Goodreads, the Amazon-owned social media site for bibliophiles, introduced a major overhaul to its giveaway system in early January. Previously, giveaways were free to host, making them a popular and cost-effective marketing tool for indie authors and publishers. Readers eager to win free books would browse the giveaways page and enter any contests that caught their eye, resulting in lots of exposure for books that might not otherwise get seen. The only cost to the host of the giveaway was that of the book (or books) and shipping.
With Goodreads’s new system, however, there’s no such thing as a free giveaway. Goodreads now offers two pricing tiers for authors and publishers who want to host giveaways: the Standard Package, which costs $119, and the Premium Package, which costs $599. Both packages allow hosts to give away up to one hundred print or Kindle versions of one book; if an author has multiple books, they will need to set up (and pay for) a separate giveaway for each one. With the Standard Package, anyone who enters a giveaway will find the book automatically added to their “Want-to-Read list,” and anyone who follows the author or the book will receive a notification about the giveaway.

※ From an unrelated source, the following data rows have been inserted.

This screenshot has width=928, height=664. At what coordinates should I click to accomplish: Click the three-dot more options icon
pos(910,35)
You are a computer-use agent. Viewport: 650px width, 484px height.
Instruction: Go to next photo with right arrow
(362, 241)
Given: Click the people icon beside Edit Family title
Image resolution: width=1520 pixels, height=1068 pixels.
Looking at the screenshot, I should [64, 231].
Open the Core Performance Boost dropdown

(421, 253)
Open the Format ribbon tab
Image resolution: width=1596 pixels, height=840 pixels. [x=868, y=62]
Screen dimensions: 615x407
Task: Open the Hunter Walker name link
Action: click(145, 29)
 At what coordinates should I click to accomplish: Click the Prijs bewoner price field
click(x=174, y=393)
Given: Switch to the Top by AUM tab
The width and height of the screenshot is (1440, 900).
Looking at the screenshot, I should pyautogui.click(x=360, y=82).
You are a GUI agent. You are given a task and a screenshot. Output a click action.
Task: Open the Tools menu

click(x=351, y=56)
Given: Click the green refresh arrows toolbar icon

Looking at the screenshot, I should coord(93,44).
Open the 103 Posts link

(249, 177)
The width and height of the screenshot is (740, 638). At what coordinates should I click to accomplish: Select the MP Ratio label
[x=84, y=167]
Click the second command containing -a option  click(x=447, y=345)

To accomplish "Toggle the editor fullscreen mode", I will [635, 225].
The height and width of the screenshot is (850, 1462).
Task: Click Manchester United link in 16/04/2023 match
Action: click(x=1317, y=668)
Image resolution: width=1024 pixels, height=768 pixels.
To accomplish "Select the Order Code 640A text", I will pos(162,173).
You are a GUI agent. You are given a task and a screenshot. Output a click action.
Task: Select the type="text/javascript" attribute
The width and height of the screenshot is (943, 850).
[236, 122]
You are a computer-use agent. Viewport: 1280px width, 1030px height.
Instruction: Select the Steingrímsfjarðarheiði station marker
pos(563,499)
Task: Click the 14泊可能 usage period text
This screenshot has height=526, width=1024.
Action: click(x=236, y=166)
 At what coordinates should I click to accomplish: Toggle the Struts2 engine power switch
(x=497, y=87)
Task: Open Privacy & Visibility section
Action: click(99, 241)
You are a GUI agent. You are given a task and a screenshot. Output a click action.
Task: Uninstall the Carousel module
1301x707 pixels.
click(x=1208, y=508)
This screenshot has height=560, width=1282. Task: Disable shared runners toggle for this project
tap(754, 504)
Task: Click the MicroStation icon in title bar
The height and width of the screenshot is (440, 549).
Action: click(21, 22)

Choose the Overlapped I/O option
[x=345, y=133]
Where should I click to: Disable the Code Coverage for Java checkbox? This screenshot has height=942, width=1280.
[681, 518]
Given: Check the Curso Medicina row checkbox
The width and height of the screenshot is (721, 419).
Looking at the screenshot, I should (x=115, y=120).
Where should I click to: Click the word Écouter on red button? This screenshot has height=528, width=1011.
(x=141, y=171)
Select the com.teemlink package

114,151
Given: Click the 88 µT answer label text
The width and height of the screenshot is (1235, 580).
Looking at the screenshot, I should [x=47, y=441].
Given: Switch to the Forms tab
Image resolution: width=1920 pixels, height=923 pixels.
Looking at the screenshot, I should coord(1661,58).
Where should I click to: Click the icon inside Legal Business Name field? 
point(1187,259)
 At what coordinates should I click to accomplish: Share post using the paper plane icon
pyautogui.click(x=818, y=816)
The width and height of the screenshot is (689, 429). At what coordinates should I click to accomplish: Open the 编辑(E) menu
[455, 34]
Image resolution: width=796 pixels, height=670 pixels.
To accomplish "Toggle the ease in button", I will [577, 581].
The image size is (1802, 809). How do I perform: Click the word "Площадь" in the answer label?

The Premium Package includes the same perks as the Standard Package, but Premium giveaways will show up on the “Featured” section of the Giveaways page, guaranteeing more visibility.
According to Goodreads, the new price points “reflect the marketing value” of the Giveaway service. However, while $600 might be a small fraction of the marketing budget for one of the Big Five, it could prove to be a barrier for indie authors and small presses. When the change was first announced, editor Andrew Liptak observed that Goodreads Giveaways were entirely democratic, listing books from indie publishers “alongside their heavyweight competition.” Now, “spending $200–$600 to give away one’s books just doesn’t make sense, especially when [smaller publishers and independent authors] can go onto their Twitter or Facebook pages and essentially run the same contest” for free.
One of the primary benefits to running a giveaway on Goodreads is the guaranteed exposure to new readers—a perk that authors who run giveaways on their own social media accounts are missing out on, and one that Goodreads has been careful to highlight in announcing the new system. However, some indie authors have pointed out that in the past, the exposure generated by hosting a giveaway on Goodreads has not directly affected the book’s sales.
My last @goodreads giveaway got me a couple hundred to-read adds – and *maybe* like 4 sales. I can’t afford to throw away $119 – $559 to give away copies of my book.
That’s only worth it if the giveaway results in dozens (or hundreds) of sales. Which it doesn’t.#NoThanks
— Laura Heffernan (@LH_Writes) November 29, 2017
New York Times bestselling author Chuck Wendig wrote in a lengthy Twitter thread that the move “feels like a gut-punch to authors.”
Again, to clarify, PAY MONEY to GIVE AWAY BOOKS.
I may be dense but that feels like a gut-punch to authors — who are not known to be the wealthiest creatures on Planet Earth.
— Chuck Wendig (@ChuckWendig) November 29, 2017
Of course, indie authors and publishers aren’t the only ones affected by the new rules: with fewer people creating giveaways, there are fewer books for Goodreads users to win. The same discoverability that benefits authors on Goodreads also benefits readers, who could find a book through a giveaway that they might not otherwise have heard about.
The new Goodreads Giveaways have only been live since the beginning of the year, so it remains to be seen how big the impact will be.